Missouri Budget Includes $348 Million in Earmarks as State Revenue Growth Slows
Why It Matters
Missouri lawmakers are finalizing a roughly $51 billion state budget under tightening fiscal conditions, and more than 150 earmarks totaling $348.3 million — including $164.6 million in general revenue — are embedded in the spending plan headed toward a constitutional deadline. The earmark total is drawing scrutiny at a moment when the state has declined to fully fund its school foundation formula, citing sluggish revenues.
The general revenue committed to earmarked projects is nearly equal to the $190 million that the Department of Elementary and Secondary Education says is needed to fully fund the school foundation formula — a constitutional budget priority that Republican Gov. Mike Kehoe left out of his January proposal and that neither legislative chamber added back in.
What Happened
During Senate floor debate last month, state Sen. Brian Williams, a University City Democrat and senior member of the Senate Appropriations Committee, spent 25 minutes questioning Senate Appropriations Chair Rusty Black, a Chillicothe Republican, about a dozen earmarks added to the Department of Social Services budget after the bill cleared committee — without a recorded committee vote.

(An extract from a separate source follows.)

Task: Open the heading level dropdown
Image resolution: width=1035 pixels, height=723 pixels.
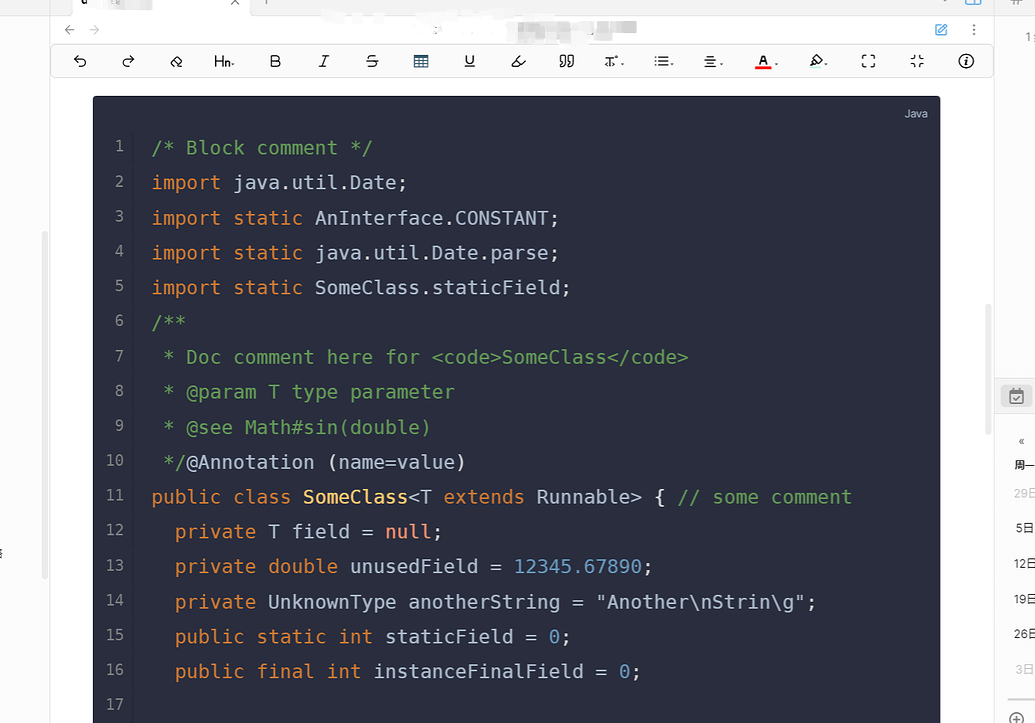Action: tap(223, 61)
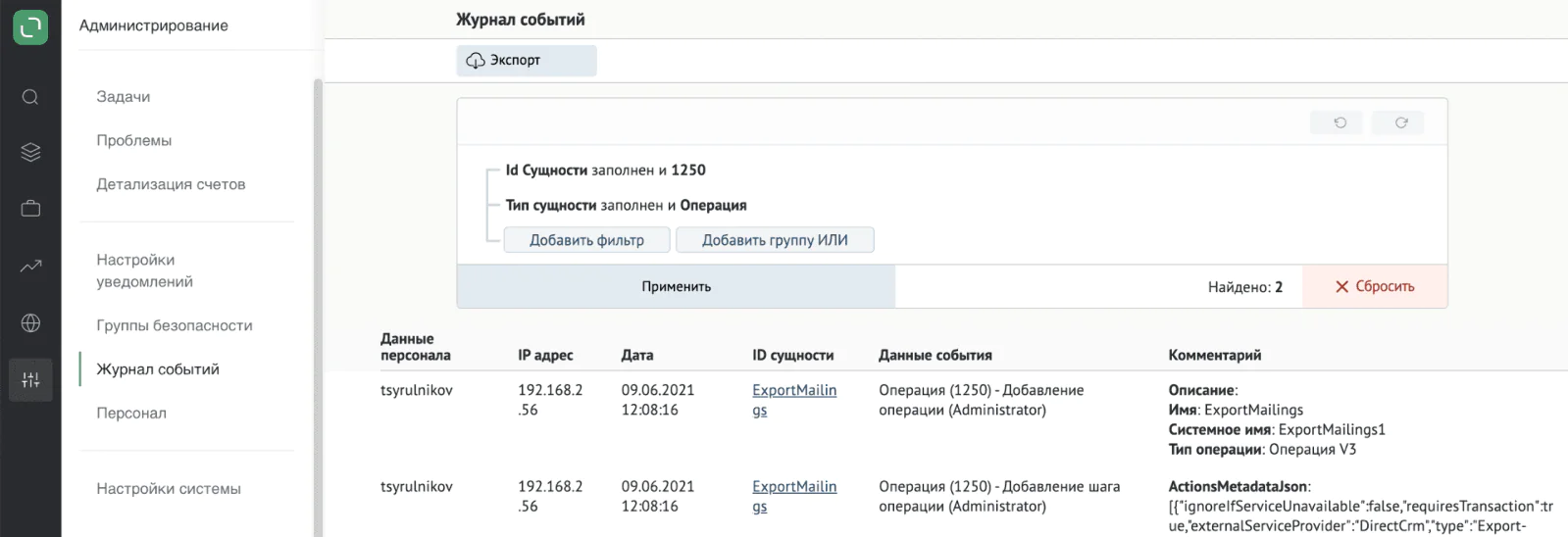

Black said the additions came from conversations with fellow senators and the governor’s office. “We changed some dollar amounts in here as well by working with senators,” Black said in remarks during the debate. “And the governor’s office also had some programs that they cared about that they reached out to me about.” Williams said afterward that his questioning was not directed at opposing the spending itself, but at the lack of transparency in how such items enter the budget.

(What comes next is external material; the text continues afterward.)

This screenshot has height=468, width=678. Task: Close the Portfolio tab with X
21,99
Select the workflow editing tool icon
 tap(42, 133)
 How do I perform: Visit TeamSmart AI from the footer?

The Missouri Independent is tracking more than 150 earmarks across the 16 appropriation bills required to be passed by a constitutional Friday deadline. The Senate Appropriations Committee also added 19 items to the state capital construction budget last week, increasing the earmark price tag by an additional $87.2 million, including $72.2 million in general revenue.
By the Numbers
- $348.3 million — total value of tracked earmarks, including $164.6 million in general revenue
- $51 billion — approximate total state budget for the fiscal year beginning July 1
- $190 million — amount needed to fully fund the school foundation formula, left out of the budget
- $265 million — projected general revenue fund balance on June 30, 2027, per Kehoe’s January estimate
- 0.8% — decline in general revenue receipts through late April compared to the prior fiscal year
Notable Earmarks
Among the largest single items is $104.6 million to begin making the Capitol Building accessible to people with disabilities — a project Kehoe did not request. Other notable earmarks include $20 million to relocate a road at the Missouri State Fairgrounds in Sedalia, $15 million for a parking garage tied to a new Jefferson City convention center, and $7 million for a dental school building at Missouri Western State University.
At the other end of the scale, the smallest earmark in the entire budget is $150 for a reflector at a rest stop on Interstate 44 near Lebanon. None of the earmarks are publicly identified by the name of the legislator who requested them, a transparency gap that has drawn bipartisan criticism. State Rep. Kathy Steinhoff, a Columbia Democrat, argued the spending priorities are misaligned. “It’s like talking out of both sides of their mouth saying that they don’t have enough money for the $190 million to fully fund the foundation formula, which is constitutionally a priority of our budget, and then to happen to spend the same amount of money on small projects,” she said.
For context on how Missouri’s education funding debate is unfolding alongside these budget pressures, lawmakers are simultaneously pushing a range of education bills as the session nears its close.
Zoom Out
Missouri’s earmark surge follows a pattern seen in multiple states that experienced post-pandemic revenue windfalls and used the surplus to expand local project spending. Missouri’s general revenue fund peaked at nearly $5.8 billion in June 2023. By the end of April 2026, that balance had fallen to $2.9 billion. In the 2024 legislative session, more than 400 earmarks made it into the final budget — a high-water mark — before Kehoe vetoed 109 items last year and warned that the surplus era was ending.
The dynamic mirrors broader fiscal pressures facing state governments nationally as federal pandemic-era aid has expired and revenue growth has moderated. Federal tariff policy uncertainty has added additional complexity to state revenue forecasting across the country.
What’s Next
The Missouri legislature faces a constitutional deadline to pass all 16 appropriation bills. Final authority over earmarks rests with Gov. Kehoe, who has already signaled he may restrict spending items if revenues fall short. State Budget Director Dan Haug said the administration will evaluate all items once the legislative process concludes. “Once the whole process is done,” Haug said, “we’ll take a look at it and make our determinations at that time.” Kehoe also released a list in January of items that would be held pending revenue certainty, meaning no earmark is guaranteed to survive to implementation.